La ripresa c'è ma non diminuiscono le diseguaglianze

Economia | 19 dicembre 2015
Condividi su WhatsApp Twitter

Siamo alla fine del “secolo socialdemocratico” (come scrisse qualche anno fa Ralf Dahrendorf) che ha saputo conciliare nei paesi occidentali crescita economica, benessere sociale e diritti civili? Nel momento in cui, dopo sette anni, si stanno registrando segni di inversione della recessione economica, non possiamo non osservare con preoccupazione la loro debolezza nelle aree meridionali dell’Ue e soprattutto nel Sud d’Italia. La ripresa c’è, ma non diminuiscono le diseguaglianze; le politiche d’austerità dell’Ue hanno provocato una diffusione dei populismi senza che le sinistre europee sappiano rendere credibili politiche alternative.

In Italia, il risanamento del debito pubblico non è accompagnato da forti investimenti per lo sviluppo, mentre il recente caso di salvataggio di quattro piccole banche ha messo a nudo come il capitalismo finanziario di debito si è affacciato anche nel nostro paese. La domanda che poniamo riguarda il dopo questa fase non volendo rinunciare alla speranza di un futuro migliore.

Senza una politica alternativa credibile della sinistra si afferma il populismo di Le Pen, per ora fermato, ma che è stato votato anche da masse lavoratrici fino a ieri a sinistra; senza una visione strategica dello sviluppo mondiale che superi i divari tra paesi sviluppati e sottosviluppati, che avvii una politica globale per l’ambiente e l’energia per rimuovere le cause nazionali e internazionali della povertà e della fame, sarà impossibile superare i conflitti d’area e sconfiggere la politica terroristica del Daesh.

Nel nostro piccolo già sin dall’inizio del 2015 con la proposta di legge d’iniziativa popolare contro la povertà avevamo messo il dito nella piaga del ritardo di sviluppo della Sicilia e del Meridione. I dati allarmanti sono stati, via via, confermati dal Rapporto Svimez, dai rivelamenti aggiornati dell’Istat e ora più recentemente dalle indagini sul sistema universitario, della Fondazione Res, e sulla situazione sociale, del Censis. Il divario tra Nord e Sud, in termini di prodotto pro-capite si è allargato, il Meridione non sembra partecipare alla ripresa. Il Sud, dal 2008 al 2014, ha perso ben 576.000 unità di lavoro sul totale di 811.000 perse dal paese. Nel Sud l’occupazione dei giovani si riduce; tra i giovani di 15/34 anni risulta occupato uno su quattro, per quanto riguarda le donne una su cinque. Nel Centro Nord il 50,4% delle persone è collocato nei due quinti più ricchi, nel Mezzogiorno il 61,7% si colloca nei due quinti più poveri. Non per caso la povertà assoluta al Sud è quasi doppia di quella al Centro Nord: 10,5% contro 5,6%. Al rischio povertà nel Centro Nord è esposto un individuo su dieci, al Sud uno su tre.

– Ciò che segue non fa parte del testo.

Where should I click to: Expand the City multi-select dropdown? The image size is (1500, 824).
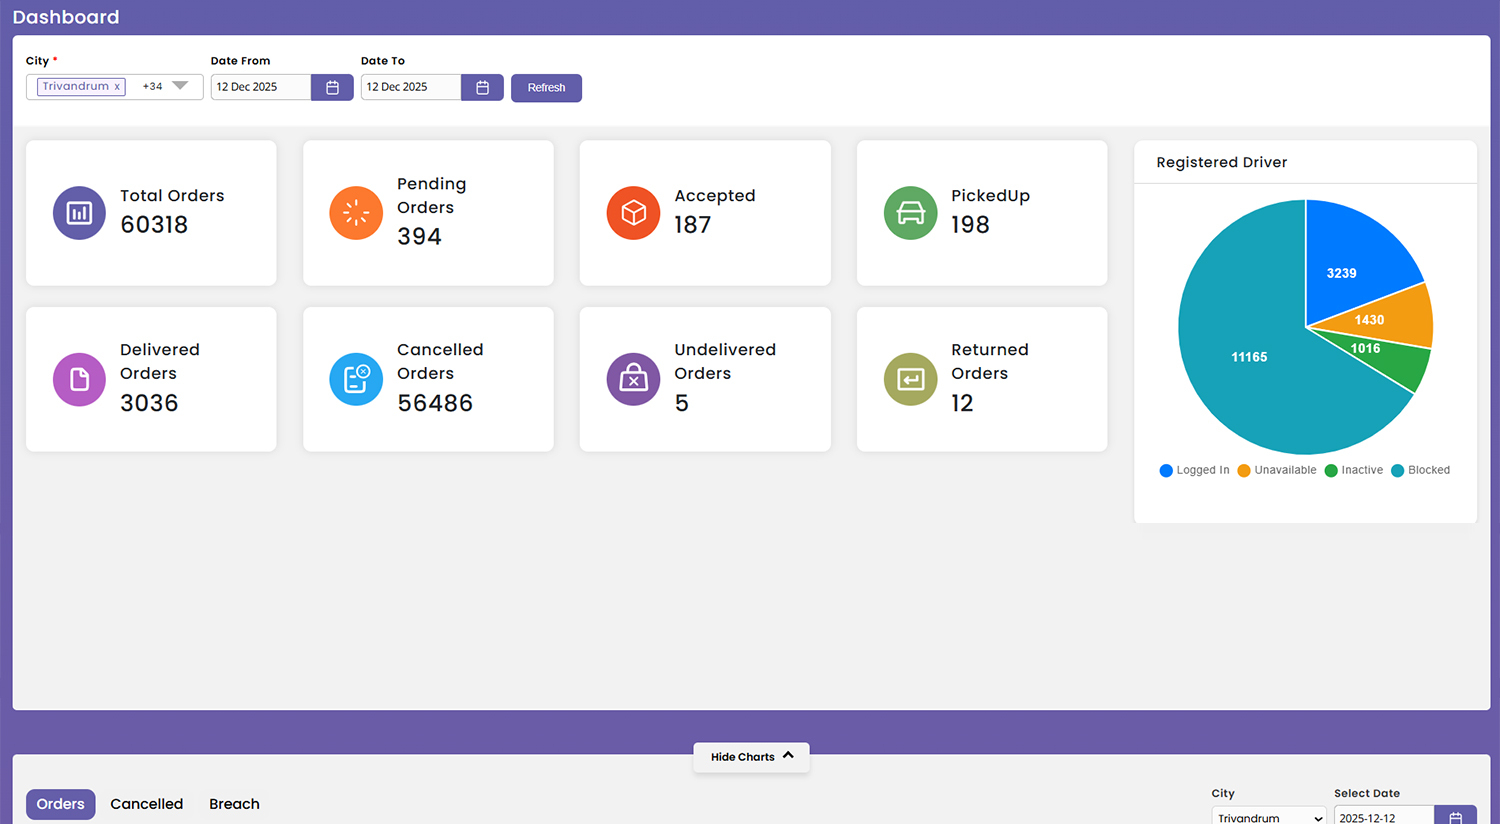[178, 87]
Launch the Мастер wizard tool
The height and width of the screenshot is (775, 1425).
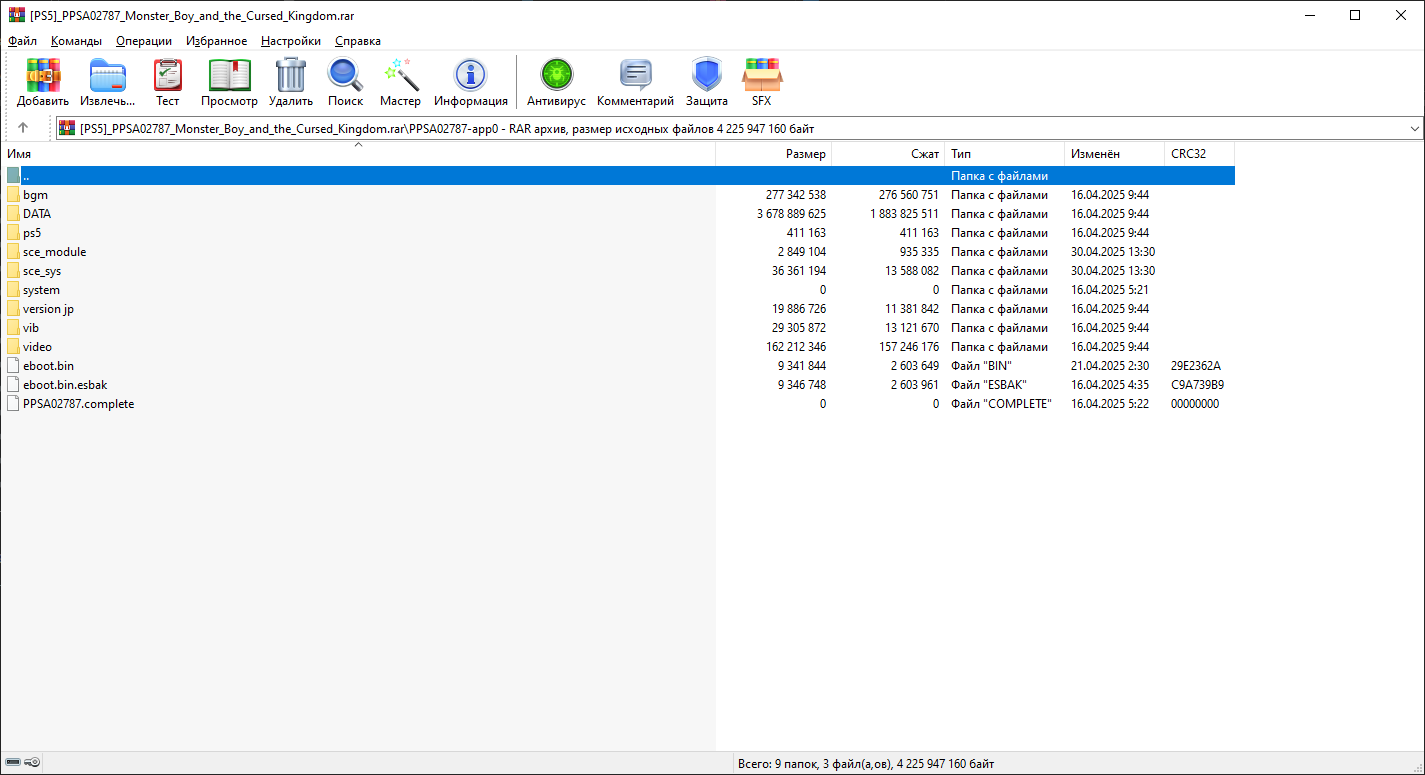click(x=400, y=82)
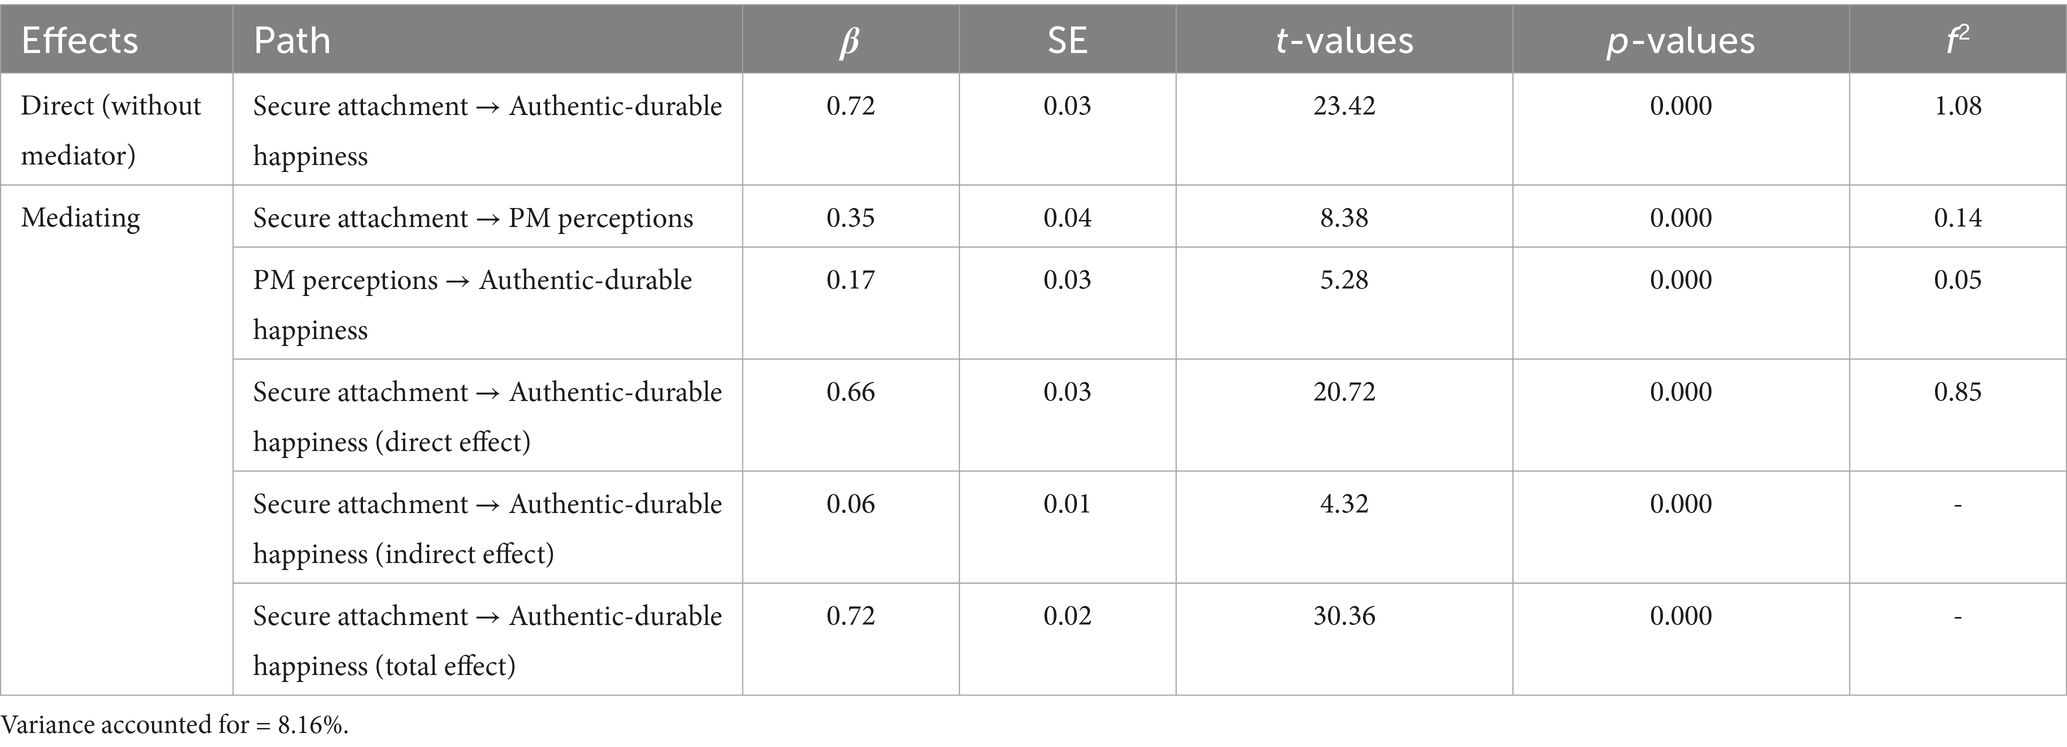Select the "Direct (without mediator)" effects cell
This screenshot has height=747, width=2067.
111,130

D’altra parte avendo indebolito, con le politiche di austerità e con i tagli alla spesa pubblica, i processi di accumulazione del capitale umano, sociale ed economico della società meridionale, sono scomparse decine di migliaia di imprese, i giovani rinunciano a studiare e a cercare lavoro, o emigrano.

Tutte le indagini sin qui citate concordano sulla necessità che un rilancio delle politiche di sviluppo passa attraverso gli investimenti nell’innovazione, formazione e conoscenza intrecciati con gli interventi di una nuova infrastrutturazione, cioè per una politica attiva di sviluppo, occorrano politiche di sistema interconnesso.

La logistica, la rigenerazione urbana e ambientale, rilanciata dall’accordo di Parigi sul clima, la riqualificazione urbanistica, l’industria culturale, l’agroalimentare, l’agroindustria, la desertificazione industriale, necessitano di politiche economiche, sociali e industriali rinnovate nel processo e nei prodotti.

Solo organizzando il confronto con le forze sociali, culturali, economiche dell’Isola e del Sud i governi regionali e nazionali e un rinnovato centrosinistra potranno dare concretezza al bisogno di speranza e di lavoro.